• [What this task involves]: Each line from the one holding "Open the 药房 pharmacy icon" to the last line below must be written out exactly, with no other output.

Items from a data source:
-- Opening Marker --
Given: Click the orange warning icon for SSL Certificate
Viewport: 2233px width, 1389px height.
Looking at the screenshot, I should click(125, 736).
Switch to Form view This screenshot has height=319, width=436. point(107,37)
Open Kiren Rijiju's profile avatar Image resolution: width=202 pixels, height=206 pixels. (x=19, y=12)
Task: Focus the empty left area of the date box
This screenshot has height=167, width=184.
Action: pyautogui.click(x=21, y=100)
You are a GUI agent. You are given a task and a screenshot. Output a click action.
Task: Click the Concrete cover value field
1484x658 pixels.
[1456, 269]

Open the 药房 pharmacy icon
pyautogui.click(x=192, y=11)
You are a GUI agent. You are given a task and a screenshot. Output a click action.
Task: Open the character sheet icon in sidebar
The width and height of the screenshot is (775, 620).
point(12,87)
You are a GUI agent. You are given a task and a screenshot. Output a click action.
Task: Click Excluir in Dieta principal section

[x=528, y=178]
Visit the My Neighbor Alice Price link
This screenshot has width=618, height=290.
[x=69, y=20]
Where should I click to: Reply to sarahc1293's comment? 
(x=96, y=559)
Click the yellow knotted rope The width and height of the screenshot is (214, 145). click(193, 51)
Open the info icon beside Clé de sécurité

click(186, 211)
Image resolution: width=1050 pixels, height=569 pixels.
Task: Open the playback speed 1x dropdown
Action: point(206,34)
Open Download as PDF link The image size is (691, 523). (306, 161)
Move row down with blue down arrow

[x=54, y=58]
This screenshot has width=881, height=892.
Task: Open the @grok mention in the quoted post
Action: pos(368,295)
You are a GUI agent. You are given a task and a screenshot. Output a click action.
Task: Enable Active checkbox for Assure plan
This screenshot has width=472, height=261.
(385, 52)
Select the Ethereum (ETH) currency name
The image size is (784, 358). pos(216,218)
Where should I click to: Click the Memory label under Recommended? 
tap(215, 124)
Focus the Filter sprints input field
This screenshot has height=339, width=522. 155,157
-- Closing Marker --
• [Your response]:
Open the 药房 pharmacy icon
pyautogui.click(x=192, y=11)
You are a GUI agent. You are given a task and a screenshot. Output a click action.
Task: Open the character sheet icon in sidebar
The width and height of the screenshot is (775, 620).
point(12,87)
You are a GUI agent. You are given a task and a screenshot. Output a click action.
Task: Click Excluir in Dieta principal section

[x=528, y=178]
Visit the My Neighbor Alice Price link
This screenshot has width=618, height=290.
[x=69, y=20]
Where should I click to: Reply to sarahc1293's comment? 
(x=96, y=559)
Click the yellow knotted rope The width and height of the screenshot is (214, 145). click(193, 51)
Open the info icon beside Clé de sécurité

click(186, 211)
Image resolution: width=1050 pixels, height=569 pixels.
Task: Open the playback speed 1x dropdown
Action: point(206,34)
Open Download as PDF link The image size is (691, 523). (306, 161)
Move row down with blue down arrow

[x=54, y=58]
This screenshot has width=881, height=892.
Task: Open the @grok mention in the quoted post
Action: pos(368,295)
You are a GUI agent. You are given a task and a screenshot. Output a click action.
Task: Enable Active checkbox for Assure plan
This screenshot has width=472, height=261.
(385, 52)
Select the Ethereum (ETH) currency name
The image size is (784, 358). pos(216,218)
Where should I click to: Click the Memory label under Recommended? 
tap(215, 124)
Focus the Filter sprints input field
This screenshot has height=339, width=522. 155,157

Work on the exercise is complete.